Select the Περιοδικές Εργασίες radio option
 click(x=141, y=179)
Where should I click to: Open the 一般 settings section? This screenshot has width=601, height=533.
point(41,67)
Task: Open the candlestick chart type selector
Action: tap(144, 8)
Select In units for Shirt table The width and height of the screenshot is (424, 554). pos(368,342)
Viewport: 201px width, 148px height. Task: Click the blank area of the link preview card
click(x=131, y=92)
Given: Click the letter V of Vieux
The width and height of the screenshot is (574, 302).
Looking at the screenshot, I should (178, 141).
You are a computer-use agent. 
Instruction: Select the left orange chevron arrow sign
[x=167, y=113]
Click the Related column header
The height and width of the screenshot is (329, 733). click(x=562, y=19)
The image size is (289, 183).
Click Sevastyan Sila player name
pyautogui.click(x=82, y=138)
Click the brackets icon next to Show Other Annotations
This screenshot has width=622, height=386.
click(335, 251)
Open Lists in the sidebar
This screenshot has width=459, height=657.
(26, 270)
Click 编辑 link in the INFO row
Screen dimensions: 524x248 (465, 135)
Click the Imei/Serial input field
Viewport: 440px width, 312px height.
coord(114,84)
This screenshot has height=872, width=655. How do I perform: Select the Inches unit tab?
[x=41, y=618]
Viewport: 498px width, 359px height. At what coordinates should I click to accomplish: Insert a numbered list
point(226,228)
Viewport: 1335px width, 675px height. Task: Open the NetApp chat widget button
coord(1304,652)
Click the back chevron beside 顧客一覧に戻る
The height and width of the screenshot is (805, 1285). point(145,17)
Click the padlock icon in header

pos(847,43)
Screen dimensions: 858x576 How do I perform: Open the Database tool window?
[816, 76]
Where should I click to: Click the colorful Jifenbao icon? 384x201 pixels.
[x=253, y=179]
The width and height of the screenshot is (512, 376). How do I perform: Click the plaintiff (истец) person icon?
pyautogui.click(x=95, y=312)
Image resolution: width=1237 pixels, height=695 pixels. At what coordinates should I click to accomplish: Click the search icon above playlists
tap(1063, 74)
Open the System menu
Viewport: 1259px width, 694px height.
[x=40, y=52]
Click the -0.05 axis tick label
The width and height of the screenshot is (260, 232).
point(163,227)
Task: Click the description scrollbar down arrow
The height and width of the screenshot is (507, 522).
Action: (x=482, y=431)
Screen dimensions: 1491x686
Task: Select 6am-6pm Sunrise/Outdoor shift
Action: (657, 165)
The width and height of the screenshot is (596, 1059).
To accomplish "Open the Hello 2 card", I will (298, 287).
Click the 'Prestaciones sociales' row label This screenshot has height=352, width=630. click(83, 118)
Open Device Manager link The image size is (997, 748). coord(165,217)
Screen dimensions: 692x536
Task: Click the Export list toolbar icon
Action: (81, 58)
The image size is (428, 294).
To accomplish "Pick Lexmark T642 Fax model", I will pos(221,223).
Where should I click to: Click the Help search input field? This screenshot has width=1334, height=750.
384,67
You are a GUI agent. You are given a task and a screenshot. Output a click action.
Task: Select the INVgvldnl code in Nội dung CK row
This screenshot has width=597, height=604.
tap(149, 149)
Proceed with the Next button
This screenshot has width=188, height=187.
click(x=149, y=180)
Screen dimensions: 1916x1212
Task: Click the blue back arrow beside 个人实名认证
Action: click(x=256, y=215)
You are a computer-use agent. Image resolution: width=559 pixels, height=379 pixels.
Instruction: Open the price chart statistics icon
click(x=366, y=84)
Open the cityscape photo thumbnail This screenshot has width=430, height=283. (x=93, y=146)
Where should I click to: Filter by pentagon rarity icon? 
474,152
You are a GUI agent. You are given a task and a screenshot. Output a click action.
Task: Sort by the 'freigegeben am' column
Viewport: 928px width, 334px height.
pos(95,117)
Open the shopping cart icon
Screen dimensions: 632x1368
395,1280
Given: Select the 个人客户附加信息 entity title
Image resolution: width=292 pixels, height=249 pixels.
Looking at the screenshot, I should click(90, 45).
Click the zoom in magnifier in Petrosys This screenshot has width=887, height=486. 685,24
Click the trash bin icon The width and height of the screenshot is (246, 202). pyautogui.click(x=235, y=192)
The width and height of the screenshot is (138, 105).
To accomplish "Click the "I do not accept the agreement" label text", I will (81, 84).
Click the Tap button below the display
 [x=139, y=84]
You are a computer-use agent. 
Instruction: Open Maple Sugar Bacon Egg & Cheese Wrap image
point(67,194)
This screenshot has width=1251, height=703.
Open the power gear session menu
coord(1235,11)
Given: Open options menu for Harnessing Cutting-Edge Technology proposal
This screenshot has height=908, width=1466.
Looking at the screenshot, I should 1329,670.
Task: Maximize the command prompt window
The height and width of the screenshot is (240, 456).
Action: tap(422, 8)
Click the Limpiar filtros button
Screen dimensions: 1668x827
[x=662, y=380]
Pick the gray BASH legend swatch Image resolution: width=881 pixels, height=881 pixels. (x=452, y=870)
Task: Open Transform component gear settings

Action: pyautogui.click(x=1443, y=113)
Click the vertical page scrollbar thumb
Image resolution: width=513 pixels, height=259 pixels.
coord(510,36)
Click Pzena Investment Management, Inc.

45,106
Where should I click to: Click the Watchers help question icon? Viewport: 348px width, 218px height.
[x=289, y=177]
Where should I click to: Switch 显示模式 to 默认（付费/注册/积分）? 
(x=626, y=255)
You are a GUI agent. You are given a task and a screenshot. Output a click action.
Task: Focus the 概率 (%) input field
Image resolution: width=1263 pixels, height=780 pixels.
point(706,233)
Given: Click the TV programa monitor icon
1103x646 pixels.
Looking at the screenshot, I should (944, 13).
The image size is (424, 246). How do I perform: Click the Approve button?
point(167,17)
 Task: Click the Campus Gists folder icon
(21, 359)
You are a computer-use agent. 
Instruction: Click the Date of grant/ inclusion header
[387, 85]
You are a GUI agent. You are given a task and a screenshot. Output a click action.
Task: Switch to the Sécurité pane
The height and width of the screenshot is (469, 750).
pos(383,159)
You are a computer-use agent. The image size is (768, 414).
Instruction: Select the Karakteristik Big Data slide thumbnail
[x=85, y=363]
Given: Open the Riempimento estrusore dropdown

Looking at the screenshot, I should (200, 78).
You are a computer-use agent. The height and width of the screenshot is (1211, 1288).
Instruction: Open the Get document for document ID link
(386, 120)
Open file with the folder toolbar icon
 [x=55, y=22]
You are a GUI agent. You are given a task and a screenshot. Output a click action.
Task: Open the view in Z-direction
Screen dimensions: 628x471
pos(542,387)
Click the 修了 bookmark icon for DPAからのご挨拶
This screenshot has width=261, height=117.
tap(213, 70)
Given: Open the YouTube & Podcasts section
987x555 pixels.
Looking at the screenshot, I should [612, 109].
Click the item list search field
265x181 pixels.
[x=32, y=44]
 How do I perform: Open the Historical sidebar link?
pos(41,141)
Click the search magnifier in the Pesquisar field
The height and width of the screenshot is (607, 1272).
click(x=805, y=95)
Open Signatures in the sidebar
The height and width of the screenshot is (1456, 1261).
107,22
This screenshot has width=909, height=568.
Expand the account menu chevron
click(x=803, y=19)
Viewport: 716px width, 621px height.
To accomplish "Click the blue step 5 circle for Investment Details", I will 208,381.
###
→ TASK DETAILS:
Rewrite all of the data above, putting "magnifying glass" wherever "magnifier" appears and leaving every other part as it is.

→ THE COMPLETED TASK:
Select the Περιοδικές Εργασίες radio option
 click(x=141, y=179)
Where should I click to: Open the 一般 settings section? This screenshot has width=601, height=533.
point(41,67)
Task: Open the candlestick chart type selector
Action: tap(144, 8)
Select In units for Shirt table The width and height of the screenshot is (424, 554). pos(368,342)
Viewport: 201px width, 148px height. Task: Click the blank area of the link preview card
click(x=131, y=92)
Given: Click the letter V of Vieux
The width and height of the screenshot is (574, 302).
Looking at the screenshot, I should (178, 141).
You are a computer-use agent. 
Instruction: Select the left orange chevron arrow sign
[x=167, y=113]
Click the Related column header
The height and width of the screenshot is (329, 733). click(x=562, y=19)
The image size is (289, 183).
Click Sevastyan Sila player name
pyautogui.click(x=82, y=138)
Click the brackets icon next to Show Other Annotations
This screenshot has width=622, height=386.
click(335, 251)
Open Lists in the sidebar
This screenshot has width=459, height=657.
(26, 270)
Click 编辑 link in the INFO row
Screen dimensions: 524x248 (465, 135)
Click the Imei/Serial input field
Viewport: 440px width, 312px height.
coord(114,84)
This screenshot has height=872, width=655. How do I perform: Select the Inches unit tab?
[x=41, y=618]
Viewport: 498px width, 359px height. At what coordinates should I click to accomplish: Insert a numbered list
point(226,228)
Viewport: 1335px width, 675px height. Task: Open the NetApp chat widget button
coord(1304,652)
Click the back chevron beside 顧客一覧に戻る
The height and width of the screenshot is (805, 1285). point(145,17)
Click the padlock icon in header

pos(847,43)
Screen dimensions: 858x576 How do I perform: Open the Database tool window?
[816, 76]
Where should I click to: Click the colorful Jifenbao icon? 384x201 pixels.
[x=253, y=179]
The width and height of the screenshot is (512, 376). How do I perform: Click the plaintiff (истец) person icon?
pyautogui.click(x=95, y=312)
Image resolution: width=1237 pixels, height=695 pixels. At what coordinates should I click to accomplish: Click the search icon above playlists
tap(1063, 74)
Open the System menu
Viewport: 1259px width, 694px height.
[x=40, y=52]
Click the -0.05 axis tick label
The width and height of the screenshot is (260, 232).
point(163,227)
Task: Click the description scrollbar down arrow
The height and width of the screenshot is (507, 522).
Action: (x=482, y=431)
Screen dimensions: 1491x686
Task: Select 6am-6pm Sunrise/Outdoor shift
Action: (657, 165)
The width and height of the screenshot is (596, 1059).
To accomplish "Open the Hello 2 card", I will (298, 287).
Click the 'Prestaciones sociales' row label This screenshot has height=352, width=630. click(83, 118)
Open Device Manager link The image size is (997, 748). coord(165,217)
Screen dimensions: 692x536
Task: Click the Export list toolbar icon
Action: (81, 58)
The image size is (428, 294).
To accomplish "Pick Lexmark T642 Fax model", I will pos(221,223).
Where should I click to: Click the Help search input field? This screenshot has width=1334, height=750.
384,67
You are a GUI agent. You are given a task and a screenshot. Output a click action.
Task: Select the INVgvldnl code in Nội dung CK row
This screenshot has width=597, height=604.
tap(149, 149)
Proceed with the Next button
This screenshot has width=188, height=187.
click(x=149, y=180)
Screen dimensions: 1916x1212
Task: Click the blue back arrow beside 个人实名认证
Action: click(x=256, y=215)
You are a computer-use agent. Image resolution: width=559 pixels, height=379 pixels.
Instruction: Open the price chart statistics icon
click(x=366, y=84)
Open the cityscape photo thumbnail This screenshot has width=430, height=283. (x=93, y=146)
Where should I click to: Filter by pentagon rarity icon? 
474,152
You are a GUI agent. You are given a task and a screenshot. Output a click action.
Task: Sort by the 'freigegeben am' column
Viewport: 928px width, 334px height.
pos(95,117)
Open the shopping cart icon
Screen dimensions: 632x1368
395,1280
Given: Select the 个人客户附加信息 entity title
Image resolution: width=292 pixels, height=249 pixels.
Looking at the screenshot, I should click(90, 45).
Click the zoom in magnifying glass in Petrosys This screenshot has width=887, height=486. 685,24
Click the trash bin icon The width and height of the screenshot is (246, 202). pyautogui.click(x=235, y=192)
The width and height of the screenshot is (138, 105).
To accomplish "Click the "I do not accept the agreement" label text", I will (81, 84).
Click the Tap button below the display
 [x=139, y=84]
You are a computer-use agent. 
Instruction: Open Maple Sugar Bacon Egg & Cheese Wrap image
point(67,194)
This screenshot has width=1251, height=703.
Open the power gear session menu
coord(1235,11)
Given: Open options menu for Harnessing Cutting-Edge Technology proposal
This screenshot has height=908, width=1466.
Looking at the screenshot, I should 1329,670.
Task: Maximize the command prompt window
The height and width of the screenshot is (240, 456).
Action: tap(422, 8)
Click the Limpiar filtros button
Screen dimensions: 1668x827
[x=662, y=380]
Pick the gray BASH legend swatch Image resolution: width=881 pixels, height=881 pixels. (x=452, y=870)
Task: Open Transform component gear settings

Action: pyautogui.click(x=1443, y=113)
Click the vertical page scrollbar thumb
Image resolution: width=513 pixels, height=259 pixels.
coord(510,36)
Click Pzena Investment Management, Inc.

45,106
Where should I click to: Click the Watchers help question icon? Viewport: 348px width, 218px height.
[x=289, y=177]
Where should I click to: Switch 显示模式 to 默认（付费/注册/积分）? 
(x=626, y=255)
You are a GUI agent. You are given a task and a screenshot. Output a click action.
Task: Focus the 概率 (%) input field
Image resolution: width=1263 pixels, height=780 pixels.
point(706,233)
Given: Click the TV programa monitor icon
1103x646 pixels.
Looking at the screenshot, I should (944, 13).
The image size is (424, 246). How do I perform: Click the Approve button?
point(167,17)
 Task: Click the Campus Gists folder icon
(21, 359)
You are a computer-use agent. 
Instruction: Click the Date of grant/ inclusion header
[387, 85]
You are a GUI agent. You are given a task and a screenshot. Output a click action.
Task: Switch to the Sécurité pane
The height and width of the screenshot is (469, 750).
pos(383,159)
You are a computer-use agent. The image size is (768, 414).
Instruction: Select the Karakteristik Big Data slide thumbnail
[x=85, y=363]
Given: Open the Riempimento estrusore dropdown

Looking at the screenshot, I should (200, 78).
You are a computer-use agent. The height and width of the screenshot is (1211, 1288).
Instruction: Open the Get document for document ID link
(386, 120)
Open file with the folder toolbar icon
 [x=55, y=22]
You are a GUI agent. You are given a task and a screenshot. Output a click action.
Task: Open the view in Z-direction
Screen dimensions: 628x471
pos(542,387)
Click the 修了 bookmark icon for DPAからのご挨拶
This screenshot has width=261, height=117.
tap(213, 70)
Given: Open the YouTube & Podcasts section
987x555 pixels.
Looking at the screenshot, I should [612, 109].
Click the item list search field
265x181 pixels.
[x=32, y=44]
 How do I perform: Open the Historical sidebar link?
pos(41,141)
Click the search magnifying glass in the Pesquisar field
The height and width of the screenshot is (607, 1272).
click(x=805, y=95)
Open Signatures in the sidebar
The height and width of the screenshot is (1456, 1261).
107,22
This screenshot has width=909, height=568.
Expand the account menu chevron
click(x=803, y=19)
Viewport: 716px width, 621px height.
To accomplish "Click the blue step 5 circle for Investment Details", I will 208,381.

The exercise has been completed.